Pada Kisah yang Pernah Part 2


  


          
“Jika kita menikah nanti, ayah ingin kamu di rumah saja. Tidak usah bekerja,” ucapnya sembari membenahkan letak pecinya yang tidak miring. Matanya bergerak ragu, hendak menatapku ataukah tidak. Bagiku hal itu terlihat lucu, namun apa yang baru saja ia katakan mengalahkan hasratku untuk tersenyum simpul.
            “kenapa?” aku meminta penjelasan. Ia terdiam, seakan apa yang baru saja ia katakan bukan murni keinginannya. Jika iya, tentu saja dia akan mudah membeberkan alasannya.
            “ayahku tidak ingin menantu yang bekerja.”
            “aku tidak menganggap mengajar itu sebagai pekerjaan. Bagiku pengabdian.” Aku meluruskan.
            “jadi kamu tidak mau berhenti?”
            Aku menggeleng, “aku akan berhenti jika yang kulakukan merugikan orang lain. Tapi jika yang kulakukan bermanfaat untuk orang lain, aku tidak punya alasan untuk berhenti.”
            “kamu tetap tidak mau berhenti meskipun nantinya aku, suamimu yang melarangmu?”
            “suami yang baik akan mendukung istrinya.”
            “dan istri yang baik akan menuruti suaminya.”
            Kami terdiam. Suasana membisu. Sepinya bahkan bisa membuatku mendengar dentingan jam dari arlojiku.
            “Mengajar adalah impianku sedari dulu. Ada rasa kepuasan tersendiri ketika membagikan apa yang kutahu kepada anak-anak. Aku merasa lebih berguna dibandingkan hanya diam saja di rumah. Sekalipun aku tidak bisa menghamba dengan sempurna, setidaknya aku bisa sedikit berkontribusi dalam semesta yang diciptakan Tuhan.”
“sekalipun orang tuaku ingin menantu yang diam di rumah, ngurusi rumah?”
“Kamu juga seorang guru, seharusnya kamu bisa mengerti perasaanku. Pengabdianku tidak bisa disangsikan. Kamu tau, aku bukan tipe wanita yang seperti itu.”
            “yah, karena kamu yang ‘bukan seperti itu’lah yang membuatku terpaku.”
            Hatiku berdesir. Ia tak lagi menunduk. Matanya menatap lurus padaku seakan mengisyaratkan kalau ia bersungguh-sungguh. Kurasakan wajahku mulai memanas. Jika saja ada cermin di sana, mungkin aku bisa melihat pipiku yang memerah. Tak bisa mengatasi tatapan tajamnya, aku langsung menunduk. Aku harus mengendalikan perasaanku. Aku dan dia belum pada posisi bisa saling menatap dengan bebas.
            “meskipun aku tak mengatakannya, aku tau kamu tau kalau aku berharap baik padamu. Keluargaku juga mendukungku bersamamu, kecuali ayahku. Aku berharap kisah ini bisa dilanjutkan pada jalan yang lebih hakiki. Dan aku percaya jika jalan itu adalah bersamamu. Tapi…”
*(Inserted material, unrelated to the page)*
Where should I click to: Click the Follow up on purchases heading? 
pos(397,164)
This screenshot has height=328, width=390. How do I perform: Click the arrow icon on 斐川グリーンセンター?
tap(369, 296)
            “Iya, aku tau. Tapi kau bilang, hasil istikhorohmu tidak tembus.”
            “sebenarnya ayahku yang melakukannya, bukan aku.”
            Aku tertegun. Apa yang baru saja ia katakan sungguh mengejutkanku. Terakhir kali ia bilang, ia yang melakukan istikhoroh dan Allah tidak memberikan jawaban. Kukira itu pertanda kalau ia tak benar-benar mengharapkanku. Tapi mengetahui kalau ternyata ayahnya yang memberatkan, ada berkas kecil yang mengintip dalam relungku membentuk harapan. Harapan bahwa selama ini ia tulus, padaku.
            “lalu bagaimana?” tanyanya.
            “apanya?”
            “kita. Aku ingin menghentikan pencarianku.” Matanya mengunciku, namun segera kutepis segala praduga yang bisa menggoyahkanku.
            “menikah tidak hanya tentang aku dan kamu, tapi tentang kedua keluarga. Bagaimanapun juga, ridho Allah ridho orang tua. Aku tidak mau kita tetap melanjutkan, tapi salah satu orang tua memberatkan. Mungkin karena itulah Allah tidak memberikan jawaban.”
            Kali ini, kami benar-benar saling menatap dengan nanar. Tidak ada yang berbicara kecuali hawa mendung yang semakin terasa.
            “percayalah, Allah telah menyiapkan jalan yang terbaik untuk ‘masing-masing’ kita,” ujarku dengan suara lirih. Aku khawatir jika mengucapkannya lebih keras, ia akan mengatahui bibirku yang bergetar menahan hatiku yang seakan diperas. Masih sakit, ketika akhirnya kami harus berpamitan kembali pada kisah yang baru saja dimulai.
           “jadi, kamu mau benar-benar pamit?” tanyanya.
Aku mengangguk. “tidak elok jika terus seperti ini.”
            Ia tertunduk. “baiklah. Aku mengerti.”
            “assalamualaikum ngge…”
            “waalaikumsalam, neng.”
Aku berdiri. Membalikkan badan dan berjalan menjauhi ia yang sepertinya menatap tengkukku dari belakang. Dalam hati aku berkali-kali berkata agar tak membalikkan langkahku kembali ketika ia memanggil, lagi.